Yesterday, I had the opportunity to spend my 12th wedding anniversary with another woman.
But not just any woman - I spent it with Becky Rule: The Moose of Humor and a live TV audience who came to see me be interviewed by Becky for The NH Author's Series at UNH. Becky is a wonderfully funny and entertaining host and she made the whole experience much less frightening than it could have been. She and her daughter even recommended a great restaurant that I could take my wife to after the taping. It was called Dante's or Diablo's or Chez Satan or some vaguely threatening sounding place. It sounded good, but we wound up getting chinese take-out at home. (I'm a romantic fool like that.)
While the day was thrilling and exciting in spite of the fact that I had to wear make-up, I can't say the whole process went flawlessly.
A post I put up the other day mentioned Tracey Lauder, the ASSISTANT DEAN FOR LIBRARY ADMINISTRATION AT UNH.
Yes, a title like that deserves all capitals. She should get to wear a cape, too.
What you are not aware of is the fact that in my original post, in a brilliant display of typing and editing prowess, I spelled her name wrong. She called me and very delicately let me know about the mistake and I corrected it.
A follow up email from her just moments later thanked me for the correction and pointed out that I had also spelled the name of the library wrong (it is "Dimond", not "Diamond" and I would like to take this opportunity to point out that I spelled it correctly and the entire University of New Hampshire spells it incorrectly - please fix that) and that a link I included in the posting might not be the best one.
I was delighted to have been able to make such a wonderful first impression.
I fixed those mistakes and asked Tracey to make sure that there would be no on-air spelling test administered during the interview. While she never actually agreed to that request, imagine my shock and horror when, mid-interview, out of the blue, Becky asked me how to spell "booger". There had been much talk of boogers during the interview (I'm not sure why I tend to have that effect on conversations) but I had clearly been lead to believe that no spelling tests were to be involved.

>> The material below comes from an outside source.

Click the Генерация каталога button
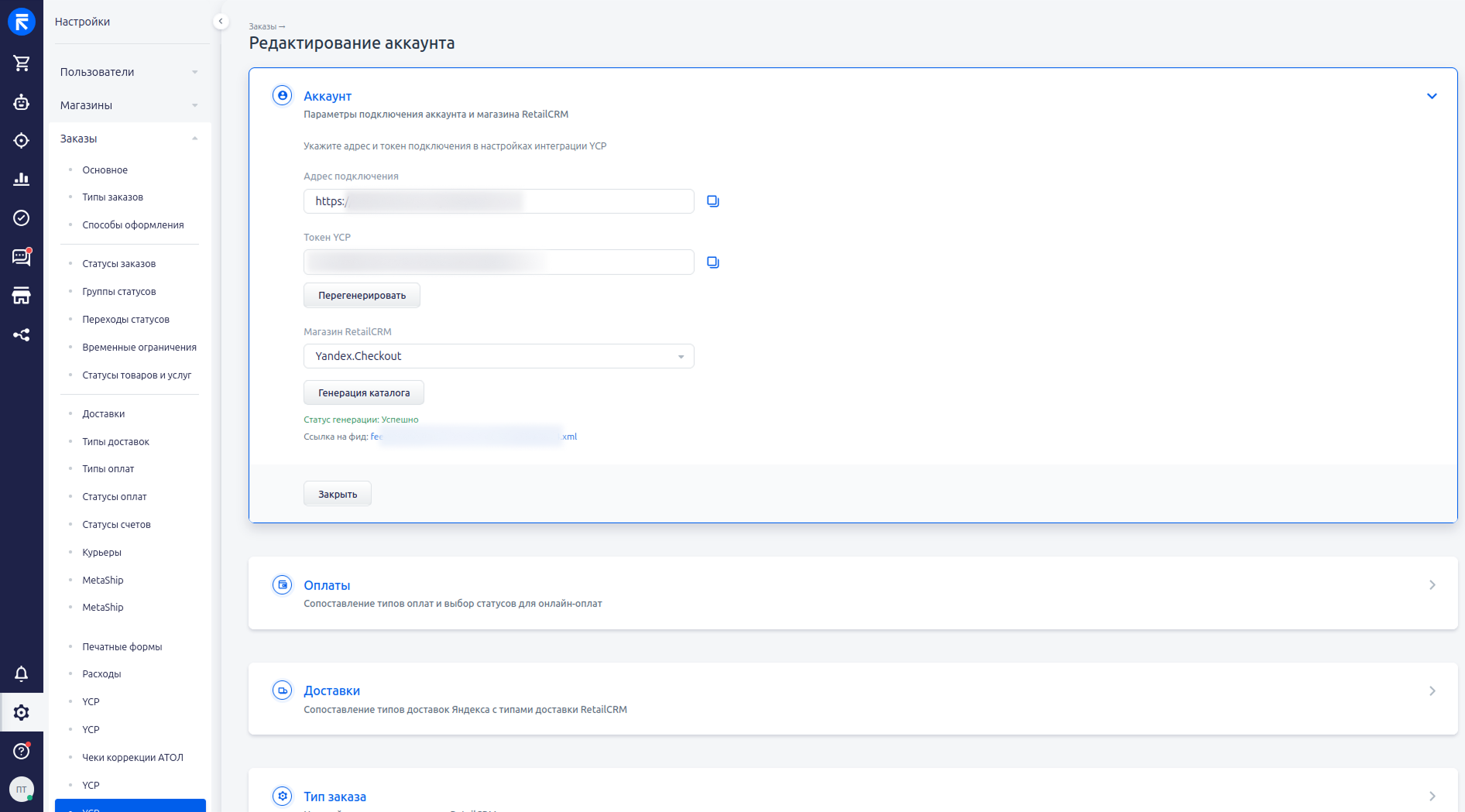Screen dimensions: 1465x812 point(364,393)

It is fortunate that I am a professional at spelling "booger", and did so without hesitation. I was even able to supply Becky with the alternate yankee spelling "b-o-o-g-a-h".

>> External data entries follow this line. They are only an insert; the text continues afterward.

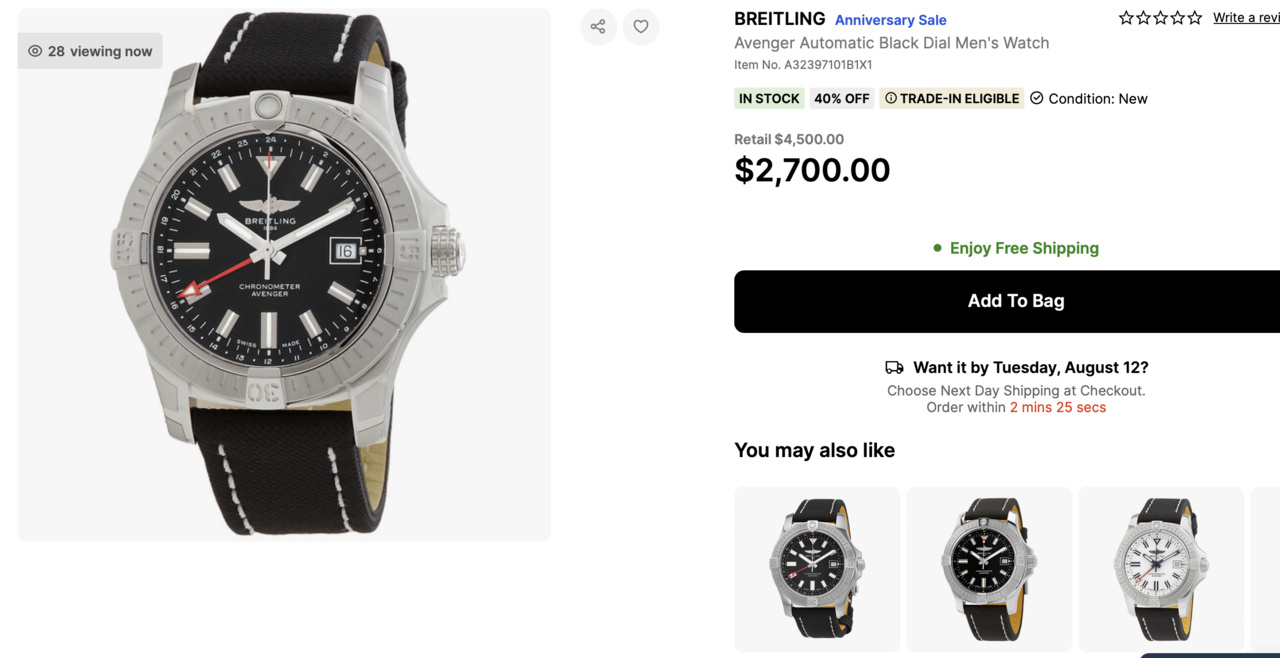View second recommended watch thumbnail

[989, 568]
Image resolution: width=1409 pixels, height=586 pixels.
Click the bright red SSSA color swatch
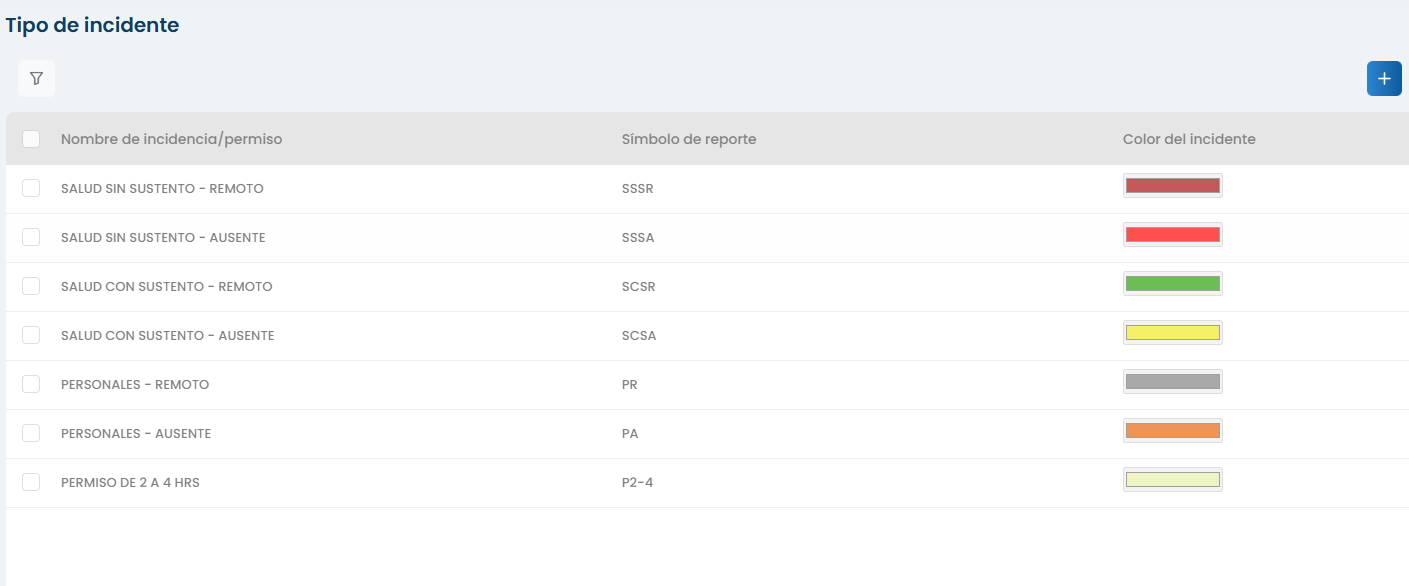click(x=1172, y=234)
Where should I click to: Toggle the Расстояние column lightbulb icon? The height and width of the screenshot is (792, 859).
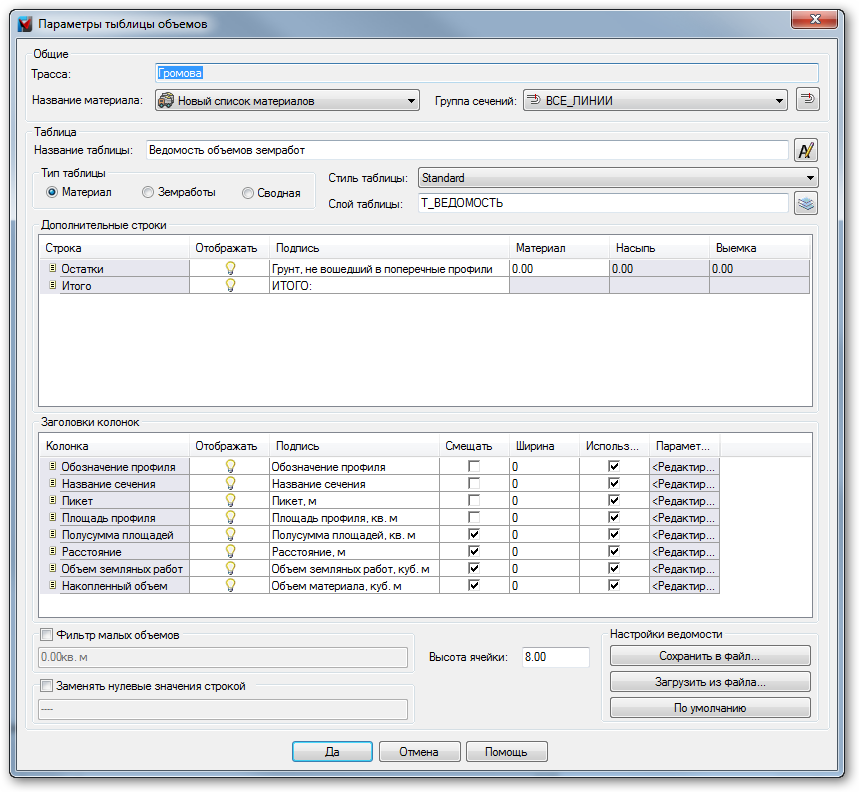tap(230, 552)
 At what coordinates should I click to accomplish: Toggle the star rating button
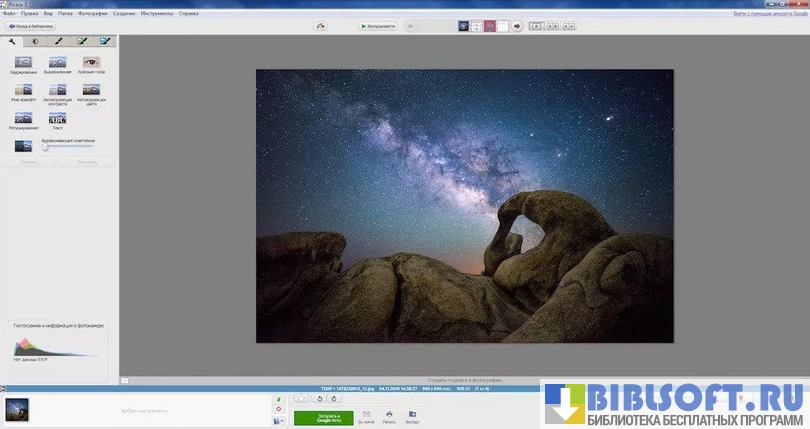coord(301,399)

Of course, I will be contacting my lawyer about this grievous personal affront I have suffered. As soon as I find a lawyer, that is. I'll bet one of those guys who advertise on daytime TV would be all over this.

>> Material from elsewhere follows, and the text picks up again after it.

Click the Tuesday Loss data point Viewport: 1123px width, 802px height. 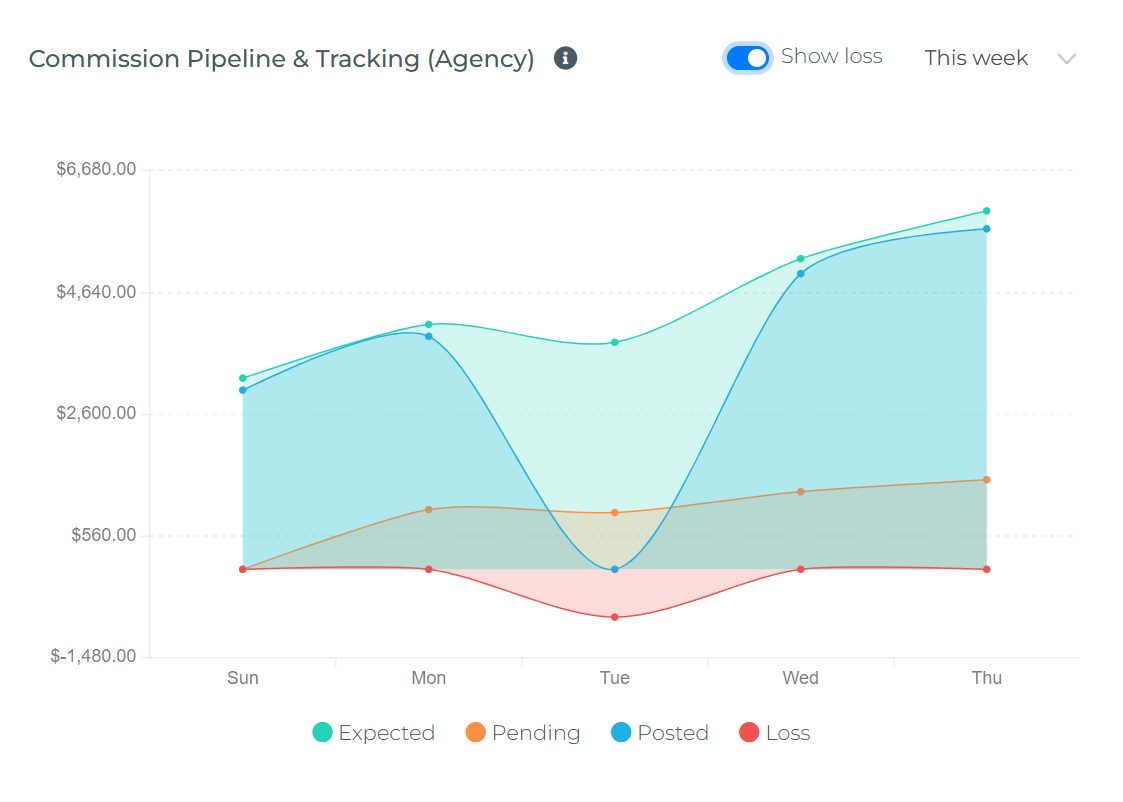pyautogui.click(x=614, y=617)
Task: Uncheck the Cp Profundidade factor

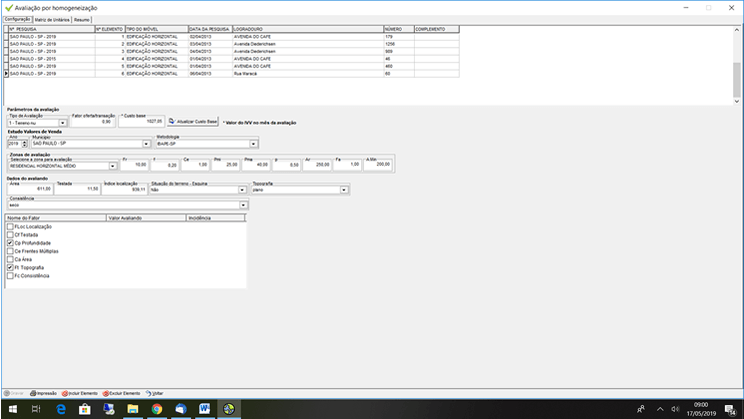Action: 10,243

Adding to the trials and tribulations of the whole affair was the complete absence of cheese and crackers. Becky assured me in an email that cheese and crackers were always served at these events. I emailed several friends and relations about the interview, and with the promise of free cheese and crackers, was able to lure many of them to Durham to attend the taping.
I had to face a hostile crowd of former friends and angry relatives when they found out that only cider and coffee and tea and delicious cookies were available for their grazing pleasure.
"Where are the cheese and crackers you promised?" screamed the angry mob as they ran me out of town, chasing after me with torches and pitchforks that I strongly suspect were supplied by that caterers in an attempt to divert attention from themselves.
Oh yes. They'll be hearing from my lawyer about this. I've seen these lawyers on TV and they have impressive rows of books behind them and a flashing toll-free number scrolling across the screen. That's a sure sign of brilliant legal council. I'll probably own UNH by this time next month.
Despite the spelling test and the substitution of cookies for cheese and crackers, the whole event was a lot of fun. I was delighted and honored to have been asked to attend.
I won't tell my lawyer that, of course.